Monsieur Bernalicis, je suis déçu de vous entendre dire qu'il n'y a pas de nouveaux droits pour l'opposition. Je comprends votre position mais je crois qu'il faut, comme l'a fait M. Peu, reconnaître de véritables progrès en la matière. Vous dites que rapporteur ou président, cela n'a pas d'importance. Bien sûr que si ! Le rapporteur a des prérogatives de contrôle sur pièces et sur place que n'a pas le président. Ce n'est pas un hasard si toutes les majorités, depuis des lustres, gardent le poste de rapporteur. Je comprends que certains points du texte peuvent heurter et nécessitent d'être retravaillés pour rapprocher les positions. Mais si les progrès ne sont pas reconnus, nous n'avancerons pas vers cet équilibre dont nous avons longuement parlé.

Madame Pinel, nous aurons l'occasion de revenir sur les points que vous avez évoqués. À mon avis, M. Ferrand n'est pas guidé dans son écriture par une fascination pour le secteur privé. Cela étant, nous ne devons pas avoir peur de parler de l'efficacité de nos débats et du processus parlementaire.

Madame Ménard, reconnaissez que le texte représente un progrès pour les non-inscrits : il leur accorde une place de droit dans les commissions spéciales et dans les commissions d'enquête, et un temps égalitaire dans les discussions générales. Si les non-inscrits considèrent que ce texte ne leur accorde pas plus de place, qu'ils nous demandent de renoncer à ces mesures ! Vous avez la volonté de faire progresser les droits des non-inscrits mais il y a une limite. Le groupe politique a un sens et une existence dans la Constitution et dans notre Règlement. Quand on choisit d'être non-inscrit, on fait un choix qu'il faut assumer, et accepter de ne pas avoir les mêmes prérogatives qu'un groupe politique. Il faut néanmoins reconnaître que ce texte représente un progrès pour les non-inscrits, alors que le président n'a pas subi une forte pression de l'ensemble des groupes politiques pour aller dans ce sens. Il a tenu à faire progresser les droits des non-inscrits et il est important d'en prendre acte.

Monsieur Schellenberger, j'ai entendu votre désaccord sur l'écrit. Ce nouveau droit est optionnel et il faut faire confiance aux députés. L'écrit sera au nom du député et figurera au Journal officiel. Je ne crois pas que le député fera n'importe quoi, des copiés-collés aberrants sans même les relire. En tout cas, cela relèvera de sa responsabilité et de sa liberté. Faisons confiance et n'ayons pas peur des nouvelles possibilités et des nouveaux droits offerts.

Bien entendu, je n'ignore pas la place de l'expression orale.
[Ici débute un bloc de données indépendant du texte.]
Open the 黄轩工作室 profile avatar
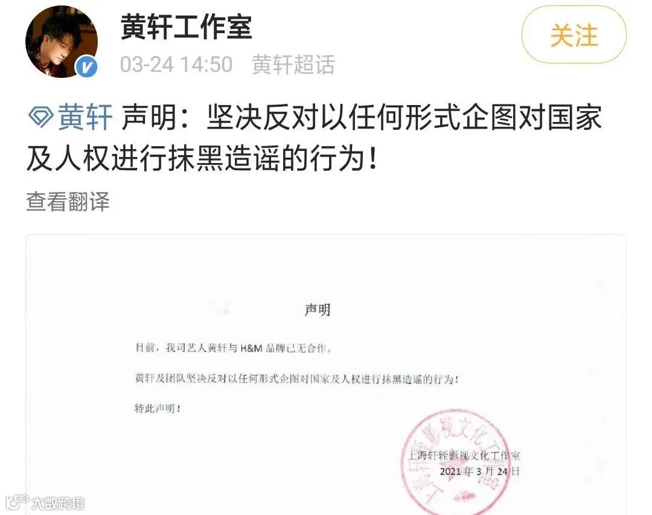The image size is (652, 515). 62,42
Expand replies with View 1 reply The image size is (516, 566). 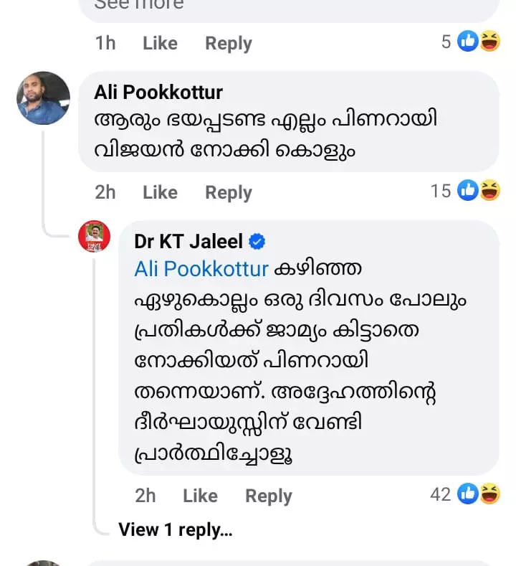coord(175,529)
Comme vous le disiez avec justesse en citant Jaurès et Hugo, monsieur Chassaigne, les grands discours sont fondateurs. Pour que tout le monde l'ait bien à l'esprit, je rappelle que le temps de parole et d'expression relève de la Conférence des Présidents. Le président Ferrand a choisi d'avancer à visage découvert en disant clairement que son objectif était de limiter les prises de parole dans les discussions générales à cinq minutes par groupe et je n'ignore pas qu'il s'agit d'un sujet de crispation. Néanmoins, la Conférence des Présidents aura tout loisir d'opter pour dix minutes en cas de discussion d'un texte majeur.
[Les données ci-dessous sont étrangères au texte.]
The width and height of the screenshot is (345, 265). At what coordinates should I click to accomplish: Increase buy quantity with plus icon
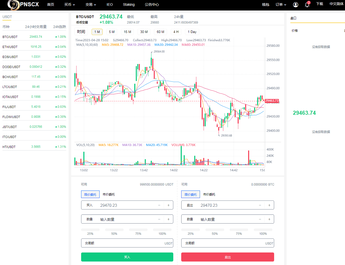coord(168,219)
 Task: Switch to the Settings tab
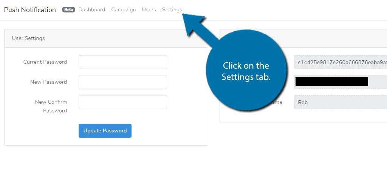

Monsieur Huyghe, je suis très en phase avec votre position sur le temps législatif programmé. Cet outil permet une extrême liberté. Il donne la responsabilité à chacun et à chaque groupe de gérer cette liberté. Il y a une certaine ivresse dans cette liberté. On peut passer un quart d'heure, trente minutes sur une discussion générale quand on est en temps législatif programmé. À mon avis – qui semble partagé par le président Ferrand et de nombreux députés –, le temps législatif programmé doit retrouver une place plus importante que celle qui lui est actuellement dévolue. Faut-il opter pour trente heures ou cinquante heures ? La décision relève des prérogatives de la Conférence des Présidents et la bonne durée doit être adaptée à chaque texte. Quoi qu'il en soit, le temps législatif programmé est une façon mûre de gérer démocratiquement son temps, à la fois en tant qu'individu et en tant que groupe.